Pixel coordinate grounding data:
■ ■ ■ ■
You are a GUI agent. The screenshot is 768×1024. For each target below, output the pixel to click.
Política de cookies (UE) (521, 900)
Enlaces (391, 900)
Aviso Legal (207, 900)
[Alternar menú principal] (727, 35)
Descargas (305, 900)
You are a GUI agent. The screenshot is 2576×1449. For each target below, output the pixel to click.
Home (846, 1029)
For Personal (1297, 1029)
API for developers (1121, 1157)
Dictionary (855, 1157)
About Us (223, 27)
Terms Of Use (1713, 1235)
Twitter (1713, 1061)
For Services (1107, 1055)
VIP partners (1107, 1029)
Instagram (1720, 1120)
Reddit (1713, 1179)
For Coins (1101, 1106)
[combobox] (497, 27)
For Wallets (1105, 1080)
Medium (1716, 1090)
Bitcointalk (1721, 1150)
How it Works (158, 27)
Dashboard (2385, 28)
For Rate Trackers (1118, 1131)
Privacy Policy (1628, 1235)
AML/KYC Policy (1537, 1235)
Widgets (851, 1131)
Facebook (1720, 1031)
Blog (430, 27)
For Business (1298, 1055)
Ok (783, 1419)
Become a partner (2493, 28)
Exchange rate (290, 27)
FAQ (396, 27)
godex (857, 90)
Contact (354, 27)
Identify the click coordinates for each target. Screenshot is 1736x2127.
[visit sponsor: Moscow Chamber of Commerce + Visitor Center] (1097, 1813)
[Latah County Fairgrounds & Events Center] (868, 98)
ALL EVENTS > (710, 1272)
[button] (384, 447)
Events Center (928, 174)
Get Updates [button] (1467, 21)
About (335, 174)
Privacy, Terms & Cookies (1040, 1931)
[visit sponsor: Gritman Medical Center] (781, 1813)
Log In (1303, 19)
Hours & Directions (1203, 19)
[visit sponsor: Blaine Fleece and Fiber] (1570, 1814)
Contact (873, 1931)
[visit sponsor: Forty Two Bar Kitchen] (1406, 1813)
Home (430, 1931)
■ ■ ■ ■
__ASSIGNMENT__: Having read the entries, repeat them all exactly.

__RESPONSE__:
You are a GUI agent. The screenshot is 768×1024. For each target below, output the pixel to click.
Política de cookies (UE) (521, 900)
Enlaces (391, 900)
Aviso Legal (207, 900)
[Alternar menú principal] (727, 35)
Descargas (305, 900)
You are a GUI agent. The screenshot is 2576×1449. For each target below, output the pixel to click.
Home (846, 1029)
For Personal (1297, 1029)
API for developers (1121, 1157)
Dictionary (855, 1157)
About Us (223, 27)
Terms Of Use (1713, 1235)
Twitter (1713, 1061)
For Services (1107, 1055)
VIP partners (1107, 1029)
Instagram (1720, 1120)
Reddit (1713, 1179)
For Coins (1101, 1106)
[combobox] (497, 27)
For Wallets (1105, 1080)
Medium (1716, 1090)
Bitcointalk (1721, 1150)
How it Works (158, 27)
Dashboard (2385, 28)
For Rate Trackers (1118, 1131)
Privacy Policy (1628, 1235)
AML/KYC Policy (1537, 1235)
Widgets (851, 1131)
Facebook (1720, 1031)
Blog (430, 27)
For Business (1298, 1055)
Ok (783, 1419)
Become a partner (2493, 28)
Exchange rate (290, 27)
FAQ (396, 27)
godex (857, 90)
Contact (354, 27)
Identify the click coordinates for each target. Screenshot is 1736x2127.
[visit sponsor: Moscow Chamber of Commerce + Visitor Center] (1097, 1813)
[Latah County Fairgrounds & Events Center] (868, 98)
ALL EVENTS > (710, 1272)
[button] (384, 447)
Events Center (928, 174)
Get Updates [button] (1467, 21)
About (335, 174)
Privacy, Terms & Cookies (1040, 1931)
[visit sponsor: Gritman Medical Center] (781, 1813)
Log In (1303, 19)
Hours & Directions (1203, 19)
[visit sponsor: Blaine Fleece and Fiber] (1570, 1814)
Contact (873, 1931)
[visit sponsor: Forty Two Bar Kitchen] (1406, 1813)
Home (430, 1931)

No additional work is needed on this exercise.